§ Problem to work on:
Exact reproduction required: the lines below from the line with "[Advertisement] (363, 885)" to the line with "Desarrollo Local (540, 71)", both ends included, and no others.

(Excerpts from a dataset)
---

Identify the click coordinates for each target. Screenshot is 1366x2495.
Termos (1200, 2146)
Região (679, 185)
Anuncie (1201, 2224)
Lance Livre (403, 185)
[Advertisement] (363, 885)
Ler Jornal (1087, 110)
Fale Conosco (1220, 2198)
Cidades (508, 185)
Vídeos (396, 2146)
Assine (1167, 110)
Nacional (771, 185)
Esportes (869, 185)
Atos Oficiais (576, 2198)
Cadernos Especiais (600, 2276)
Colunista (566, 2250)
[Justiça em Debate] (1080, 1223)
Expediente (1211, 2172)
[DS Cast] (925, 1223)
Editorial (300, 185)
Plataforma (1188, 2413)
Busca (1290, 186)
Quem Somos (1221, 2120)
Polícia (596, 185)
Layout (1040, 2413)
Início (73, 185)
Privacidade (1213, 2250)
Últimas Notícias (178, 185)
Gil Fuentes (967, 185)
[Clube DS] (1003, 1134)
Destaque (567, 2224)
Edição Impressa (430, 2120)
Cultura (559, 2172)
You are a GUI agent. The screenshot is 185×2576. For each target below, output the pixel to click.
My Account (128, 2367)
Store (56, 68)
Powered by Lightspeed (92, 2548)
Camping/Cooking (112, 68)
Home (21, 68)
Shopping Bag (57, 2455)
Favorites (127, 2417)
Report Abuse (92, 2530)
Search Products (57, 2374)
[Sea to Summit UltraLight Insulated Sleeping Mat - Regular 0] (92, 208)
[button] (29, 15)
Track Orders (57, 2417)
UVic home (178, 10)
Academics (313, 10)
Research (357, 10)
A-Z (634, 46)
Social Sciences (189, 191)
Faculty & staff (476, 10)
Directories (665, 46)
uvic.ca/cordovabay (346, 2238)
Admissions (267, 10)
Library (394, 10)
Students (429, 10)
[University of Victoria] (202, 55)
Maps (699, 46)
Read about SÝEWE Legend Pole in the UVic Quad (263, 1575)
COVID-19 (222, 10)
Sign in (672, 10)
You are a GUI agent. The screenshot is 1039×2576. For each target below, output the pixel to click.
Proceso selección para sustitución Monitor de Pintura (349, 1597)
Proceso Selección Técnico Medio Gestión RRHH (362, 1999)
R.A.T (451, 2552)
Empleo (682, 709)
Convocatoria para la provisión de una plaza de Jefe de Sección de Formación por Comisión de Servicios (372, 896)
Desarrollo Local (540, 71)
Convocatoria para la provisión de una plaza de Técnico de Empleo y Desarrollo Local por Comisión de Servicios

---

§ Answer to this problem:
[Advertisement] (363, 885)
Ler Jornal (1087, 110)
Fale Conosco (1220, 2198)
Cidades (508, 185)
Vídeos (396, 2146)
Assine (1167, 110)
Nacional (771, 185)
Esportes (869, 185)
Atos Oficiais (576, 2198)
Cadernos Especiais (600, 2276)
Colunista (566, 2250)
[Justiça em Debate] (1080, 1223)
Expediente (1211, 2172)
[DS Cast] (925, 1223)
Editorial (300, 185)
Plataforma (1188, 2413)
Busca (1290, 186)
Quem Somos (1221, 2120)
Polícia (596, 185)
Layout (1040, 2413)
Início (73, 185)
Privacidade (1213, 2250)
Últimas Notícias (178, 185)
Gil Fuentes (967, 185)
[Clube DS] (1003, 1134)
Destaque (567, 2224)
Edição Impressa (430, 2120)
Cultura (559, 2172)
You are a GUI agent. The screenshot is 185×2576. For each target below, output the pixel to click.
My Account (128, 2367)
Store (56, 68)
Powered by Lightspeed (92, 2548)
Camping/Cooking (112, 68)
Home (21, 68)
Shopping Bag (57, 2455)
Favorites (127, 2417)
Report Abuse (92, 2530)
Search Products (57, 2374)
[Sea to Summit UltraLight Insulated Sleeping Mat - Regular 0] (92, 208)
[button] (29, 15)
Track Orders (57, 2417)
UVic home (178, 10)
Academics (313, 10)
Research (357, 10)
A-Z (634, 46)
Social Sciences (189, 191)
Faculty & staff (476, 10)
Directories (665, 46)
uvic.ca/cordovabay (346, 2238)
Admissions (267, 10)
Library (394, 10)
Students (429, 10)
[University of Victoria] (202, 55)
Maps (699, 46)
Read about SÝEWE Legend Pole in the UVic Quad (263, 1575)
COVID-19 (222, 10)
Sign in (672, 10)
You are a GUI agent. The screenshot is 1039×2576. For each target below, output the pixel to click.
Proceso selección para sustitución Monitor de Pintura (349, 1597)
Proceso Selección Técnico Medio Gestión RRHH (362, 1999)
R.A.T (451, 2552)
Empleo (682, 709)
Convocatoria para la provisión de una plaza de Jefe de Sección de Formación por Comisión de Servicios (372, 896)
Desarrollo Local (540, 71)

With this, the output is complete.